Any business that moves customer, employee or other personal data should urgently review the basis for its transfers.
Last week, Facebook’s data-use policies came under fire yet again with Belgian regulators claiming they were in breach of EU laws. This latest criticism is symptomatic of the increased scrutiny into the privacy practices of many of the tech giants at a time when the EU strives to update its data-protection rules.
It is not only internet companies that the regulators have in their sights. If your business transfers data from the EU to the US (or most other countries), even within the same organisation, you need to take a fresh look at how you do it, otherwise you risk substantial fines or even shutdown. The goal posts have been moving significantly recently, so solutions that were a good choice previously may well not be appropriate now.
In particular, the US-EU Safe Harbor scheme that many US businesses rely on to ensure “adequately safeguarded” data transfers from Europe is being challenged. In a nutshell, when a company is “Safe Harbor” certified, essentially agreeing to abide by a set of EU-blessed rules over how data is collected and handled once it is in the US, this allows it to legally transfer data from the EU to the US. Without this (or one of the other approved options being used) transfers would be banned as the US is not deemed to be “adequate”.
Safe Harbor has been under attack recently given a growing perception in Europe that many US businesses, such as Facebook and Google, do not live up to the standards required under EU law, and also following the Snowden revelations about data access by authorities.
Last month Safe Harbor was further undermined with the news that two German data-protection authorities had initiated proceedings against two US companies to stop any further transfers under the scheme. While details are unclear at this stage, this news is another reminder that any business that routinely transfers customer, employee or other personal data should urgently review the basis for its transfers.
With potentially huge new fine levels of up to 5 per cent of global revenue coming in as part of the raft of new EU Regulation expected during 2015/16, companies should look at alternatives that could reduce their risk. Aside from having (what can sometimes be hundreds of ) contracts in place for each transfer incorporating EU model clauses, the newly improved binding corporate rules (BCRs) scheme is worth serious consideration. BCRs also fit the “privacy by design” mantra that has been coming out of the EU for a while now.

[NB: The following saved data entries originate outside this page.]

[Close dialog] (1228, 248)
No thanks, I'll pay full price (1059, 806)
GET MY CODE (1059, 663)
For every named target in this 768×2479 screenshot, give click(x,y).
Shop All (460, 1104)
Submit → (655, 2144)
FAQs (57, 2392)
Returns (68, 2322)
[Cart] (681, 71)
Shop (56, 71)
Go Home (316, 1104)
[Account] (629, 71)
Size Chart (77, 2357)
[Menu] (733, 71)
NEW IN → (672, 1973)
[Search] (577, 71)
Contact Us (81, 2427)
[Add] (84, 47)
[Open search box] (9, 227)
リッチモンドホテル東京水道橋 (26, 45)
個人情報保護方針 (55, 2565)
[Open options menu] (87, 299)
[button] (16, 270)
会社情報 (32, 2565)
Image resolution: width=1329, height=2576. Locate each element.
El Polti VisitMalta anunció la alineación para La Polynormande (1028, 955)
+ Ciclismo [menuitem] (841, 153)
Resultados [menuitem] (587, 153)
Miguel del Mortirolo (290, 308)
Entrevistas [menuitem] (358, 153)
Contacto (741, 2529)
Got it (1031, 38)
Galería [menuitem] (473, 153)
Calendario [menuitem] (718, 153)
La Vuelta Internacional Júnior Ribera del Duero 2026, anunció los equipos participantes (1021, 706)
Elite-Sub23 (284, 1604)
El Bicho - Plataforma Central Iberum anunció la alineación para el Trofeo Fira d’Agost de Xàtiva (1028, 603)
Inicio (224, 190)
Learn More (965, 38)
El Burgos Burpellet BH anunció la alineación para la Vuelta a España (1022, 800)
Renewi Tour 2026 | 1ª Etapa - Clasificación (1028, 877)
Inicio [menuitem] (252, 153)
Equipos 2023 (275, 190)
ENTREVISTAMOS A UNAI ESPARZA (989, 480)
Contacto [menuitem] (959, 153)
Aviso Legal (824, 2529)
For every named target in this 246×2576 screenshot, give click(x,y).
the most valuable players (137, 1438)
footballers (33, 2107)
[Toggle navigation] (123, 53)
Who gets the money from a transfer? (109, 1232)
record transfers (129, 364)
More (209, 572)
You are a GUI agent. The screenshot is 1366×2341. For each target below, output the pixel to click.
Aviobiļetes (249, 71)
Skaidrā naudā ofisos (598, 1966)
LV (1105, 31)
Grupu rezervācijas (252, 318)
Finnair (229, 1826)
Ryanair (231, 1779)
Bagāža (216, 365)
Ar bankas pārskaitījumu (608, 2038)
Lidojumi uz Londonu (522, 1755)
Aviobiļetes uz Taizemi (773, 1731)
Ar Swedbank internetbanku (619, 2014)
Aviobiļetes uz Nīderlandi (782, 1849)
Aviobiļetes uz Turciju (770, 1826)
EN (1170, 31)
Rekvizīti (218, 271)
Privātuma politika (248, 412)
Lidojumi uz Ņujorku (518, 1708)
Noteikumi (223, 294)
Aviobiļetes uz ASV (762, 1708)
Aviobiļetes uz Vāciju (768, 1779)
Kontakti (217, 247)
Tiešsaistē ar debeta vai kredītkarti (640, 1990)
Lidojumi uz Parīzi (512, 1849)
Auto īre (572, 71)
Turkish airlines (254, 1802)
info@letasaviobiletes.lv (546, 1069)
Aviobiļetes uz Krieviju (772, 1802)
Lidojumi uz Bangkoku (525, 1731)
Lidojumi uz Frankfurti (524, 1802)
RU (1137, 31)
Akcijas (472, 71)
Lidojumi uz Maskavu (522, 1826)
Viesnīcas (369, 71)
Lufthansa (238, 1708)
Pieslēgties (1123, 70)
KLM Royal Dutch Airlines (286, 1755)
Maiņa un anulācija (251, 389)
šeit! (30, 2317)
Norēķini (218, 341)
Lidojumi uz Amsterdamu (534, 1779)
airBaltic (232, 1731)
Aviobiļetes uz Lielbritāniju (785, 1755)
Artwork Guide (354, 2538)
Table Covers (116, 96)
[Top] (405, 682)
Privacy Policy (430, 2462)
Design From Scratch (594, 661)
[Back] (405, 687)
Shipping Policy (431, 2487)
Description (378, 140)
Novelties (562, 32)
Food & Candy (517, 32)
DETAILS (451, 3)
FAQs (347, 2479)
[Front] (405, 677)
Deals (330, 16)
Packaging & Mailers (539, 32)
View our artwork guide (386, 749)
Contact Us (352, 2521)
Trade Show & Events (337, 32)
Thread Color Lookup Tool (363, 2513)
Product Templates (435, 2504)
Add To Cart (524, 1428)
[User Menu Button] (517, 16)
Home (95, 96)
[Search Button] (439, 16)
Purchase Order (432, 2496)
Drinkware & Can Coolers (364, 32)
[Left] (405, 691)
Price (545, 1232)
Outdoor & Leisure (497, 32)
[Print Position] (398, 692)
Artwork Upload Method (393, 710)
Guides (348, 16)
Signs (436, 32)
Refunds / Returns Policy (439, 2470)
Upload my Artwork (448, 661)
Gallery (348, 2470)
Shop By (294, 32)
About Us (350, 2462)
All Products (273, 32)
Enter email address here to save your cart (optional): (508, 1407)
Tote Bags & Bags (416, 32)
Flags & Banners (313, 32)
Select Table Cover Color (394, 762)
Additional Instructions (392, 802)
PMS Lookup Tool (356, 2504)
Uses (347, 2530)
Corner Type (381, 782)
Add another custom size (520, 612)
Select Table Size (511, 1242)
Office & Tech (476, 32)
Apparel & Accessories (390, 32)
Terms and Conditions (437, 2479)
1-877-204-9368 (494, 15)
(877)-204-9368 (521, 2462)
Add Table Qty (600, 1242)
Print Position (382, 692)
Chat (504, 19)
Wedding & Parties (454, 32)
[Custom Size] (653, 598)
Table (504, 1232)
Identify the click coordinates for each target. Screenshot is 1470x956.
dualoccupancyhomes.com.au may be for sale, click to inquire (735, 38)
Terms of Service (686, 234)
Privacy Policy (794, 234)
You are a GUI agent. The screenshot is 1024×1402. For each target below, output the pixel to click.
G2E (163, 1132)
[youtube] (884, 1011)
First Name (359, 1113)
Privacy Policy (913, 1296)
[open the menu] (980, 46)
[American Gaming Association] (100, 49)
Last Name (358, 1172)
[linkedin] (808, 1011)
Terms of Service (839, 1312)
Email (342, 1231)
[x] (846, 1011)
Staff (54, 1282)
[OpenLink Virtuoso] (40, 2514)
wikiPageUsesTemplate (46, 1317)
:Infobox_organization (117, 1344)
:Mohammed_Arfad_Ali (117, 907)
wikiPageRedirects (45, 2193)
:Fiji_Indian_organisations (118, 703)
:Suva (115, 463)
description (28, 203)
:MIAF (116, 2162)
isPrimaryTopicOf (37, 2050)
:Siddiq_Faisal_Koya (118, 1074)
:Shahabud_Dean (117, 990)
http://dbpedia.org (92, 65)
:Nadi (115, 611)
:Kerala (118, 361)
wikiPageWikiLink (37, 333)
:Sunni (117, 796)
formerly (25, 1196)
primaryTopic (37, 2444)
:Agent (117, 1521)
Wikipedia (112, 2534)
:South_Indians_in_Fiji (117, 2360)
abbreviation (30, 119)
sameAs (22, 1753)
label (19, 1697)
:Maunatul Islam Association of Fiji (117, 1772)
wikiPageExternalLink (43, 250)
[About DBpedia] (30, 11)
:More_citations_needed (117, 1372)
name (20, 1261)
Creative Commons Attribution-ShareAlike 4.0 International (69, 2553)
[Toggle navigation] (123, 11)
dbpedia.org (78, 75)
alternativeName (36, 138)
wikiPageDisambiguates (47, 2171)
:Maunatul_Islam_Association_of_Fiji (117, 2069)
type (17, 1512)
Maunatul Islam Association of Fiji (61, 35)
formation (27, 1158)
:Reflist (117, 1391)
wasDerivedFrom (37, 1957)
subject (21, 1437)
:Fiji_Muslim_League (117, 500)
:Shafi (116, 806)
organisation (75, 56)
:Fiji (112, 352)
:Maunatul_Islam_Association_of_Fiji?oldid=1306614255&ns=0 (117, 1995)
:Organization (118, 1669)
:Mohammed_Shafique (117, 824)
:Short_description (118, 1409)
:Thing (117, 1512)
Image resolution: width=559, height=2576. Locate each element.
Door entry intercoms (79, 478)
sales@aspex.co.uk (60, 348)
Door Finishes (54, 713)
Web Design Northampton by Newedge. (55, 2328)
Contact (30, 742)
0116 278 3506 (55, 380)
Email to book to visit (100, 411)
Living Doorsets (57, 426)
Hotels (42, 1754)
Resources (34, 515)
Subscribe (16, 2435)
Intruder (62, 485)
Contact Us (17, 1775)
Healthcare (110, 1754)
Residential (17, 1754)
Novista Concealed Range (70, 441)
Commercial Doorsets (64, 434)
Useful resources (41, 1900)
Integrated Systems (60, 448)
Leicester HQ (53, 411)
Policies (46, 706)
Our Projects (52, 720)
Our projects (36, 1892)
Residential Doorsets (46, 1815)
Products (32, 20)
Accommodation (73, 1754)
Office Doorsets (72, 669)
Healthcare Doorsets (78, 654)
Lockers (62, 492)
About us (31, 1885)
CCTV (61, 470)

The value of BCRs has certainly increased and offers business a means to create a safe zone to permit multiple transfers within the zone between group companies. The exercise itself has been significantly improved via the speedier mutual recognition system and simplified, removing an early criticism.
BCRs are also expressly recognised in the draft regulation and have continued to be lauded by the European Commission. As such the exercise of internal assessment and revisions/updating of privacy policies as part of a BCR application process can often, of itself, assist in reducing fine risks.
Given the current status of the draft regulation, the debates over Safe Harbor and the significant fine levels for those who get their compliance and transfers position wrong, BCRs should certainly be looked at or revisited as one of the best solutions — and, in some cases, the best solution — for US and other multinationals exporting and importing data globally. The potential for lengthy investigations and prospect of fines should act as a cautionary tale.